Portions of the river's watershed have been designated the Westfield Creek Wild and Scenic River, and form part of the National Wild and Scenic Rivers System.

==Hydropower facilities and dams==

From the mouth heading upstream, the first dam is the West Springfield Dam, which creates a reservoir north of Robinson State Park. This powers two hydropower turbines owned by A & D Hydro, rated at 900 and 466 kW. The 18-foot-high stone and concrete dam includes a 50-foot-wide power canal, and was constructed in 1836.

The second dam (actually two dams, north and south, with an island in the middle) is in the village of Woronoco in the town of Russell. Woronoco hydro station, owned by Eagle Creek Renewable Energy, is at Salmon Falls, also known as Woronoco Falls. It has three Francis turbines, rated for a total of 2.7 MW. These falls were first dammed in the 1870s by the Woronoco Paper Company, later merged with the Strathmore Paper Company. The current dams were constructed in 1938 and 1950 by Strathmore; the paper mills operated until 1999.

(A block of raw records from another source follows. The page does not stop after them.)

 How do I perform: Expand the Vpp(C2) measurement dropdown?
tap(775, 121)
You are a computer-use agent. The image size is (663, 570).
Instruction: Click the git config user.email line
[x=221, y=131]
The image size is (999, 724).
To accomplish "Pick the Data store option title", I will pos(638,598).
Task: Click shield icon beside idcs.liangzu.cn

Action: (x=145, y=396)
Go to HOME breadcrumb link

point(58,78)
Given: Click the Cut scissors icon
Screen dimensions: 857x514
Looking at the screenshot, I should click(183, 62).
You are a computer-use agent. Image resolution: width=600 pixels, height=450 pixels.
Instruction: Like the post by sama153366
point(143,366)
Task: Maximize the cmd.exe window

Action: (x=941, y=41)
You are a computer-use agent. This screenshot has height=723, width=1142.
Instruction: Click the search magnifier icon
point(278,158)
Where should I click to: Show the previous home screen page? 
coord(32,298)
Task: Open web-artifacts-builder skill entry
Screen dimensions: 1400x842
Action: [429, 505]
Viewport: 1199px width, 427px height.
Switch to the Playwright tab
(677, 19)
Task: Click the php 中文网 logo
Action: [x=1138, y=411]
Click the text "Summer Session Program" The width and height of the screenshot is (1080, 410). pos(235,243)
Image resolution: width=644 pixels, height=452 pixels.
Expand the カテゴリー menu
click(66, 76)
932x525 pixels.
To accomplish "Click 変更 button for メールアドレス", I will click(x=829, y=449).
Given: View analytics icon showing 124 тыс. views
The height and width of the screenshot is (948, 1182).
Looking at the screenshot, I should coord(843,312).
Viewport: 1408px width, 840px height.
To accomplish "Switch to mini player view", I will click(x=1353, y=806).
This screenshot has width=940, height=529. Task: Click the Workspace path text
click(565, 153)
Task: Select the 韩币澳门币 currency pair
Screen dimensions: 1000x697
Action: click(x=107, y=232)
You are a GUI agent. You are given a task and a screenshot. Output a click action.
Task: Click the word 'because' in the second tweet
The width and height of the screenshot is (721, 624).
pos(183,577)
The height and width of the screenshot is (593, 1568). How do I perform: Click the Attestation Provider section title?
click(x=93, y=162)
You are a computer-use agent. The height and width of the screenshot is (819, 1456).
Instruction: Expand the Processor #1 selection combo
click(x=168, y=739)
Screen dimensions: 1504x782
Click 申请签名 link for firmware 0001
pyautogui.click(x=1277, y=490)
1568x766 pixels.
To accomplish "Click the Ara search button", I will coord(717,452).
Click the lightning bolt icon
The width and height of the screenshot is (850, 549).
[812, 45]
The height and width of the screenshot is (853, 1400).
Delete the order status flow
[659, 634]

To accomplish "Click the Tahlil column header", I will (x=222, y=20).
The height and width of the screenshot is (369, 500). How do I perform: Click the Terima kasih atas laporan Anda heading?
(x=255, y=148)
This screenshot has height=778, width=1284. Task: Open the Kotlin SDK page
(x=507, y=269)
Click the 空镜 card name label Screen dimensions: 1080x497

The third dam is at the Indian River Power Supply plant on Station Road in Russell. The modern hydroelectric plant is also owned by Eagle Creek Renewable Energy, and is rated at 1.4 MW, with two Francis turbines. The dam and plant were originally constructed by the Westfield River Paper Company in 1909.

The fourth dam is Crescent Dam, located in the Crescent Mills neighborhood of Russell at mile 24 of the river. This site was formerly a Chapin and Gould Paper Company mill (later known as Texon). The Texon Hydroelectric Project at the site is rated at 1.5 MW, and is owned by Gravity Renewables.

The fifth dam is the Knightville Dam in Huntington, Massachusetts. After the 1936 flood on the Westfield and Connecticut Rivers, it was constructed by the Army Corps of Engineers from August 1939 to December 1941 for $3.3 million. It is only used for flood control and does not normally impound a reservoir. Construction required relocation of Route 112 and a cemetery. Thirty-three homes were demolished, two were moved, and a gas station and store were obliterated. The dam is credited with averting hundreds of millions of dollars in downstream flood damages.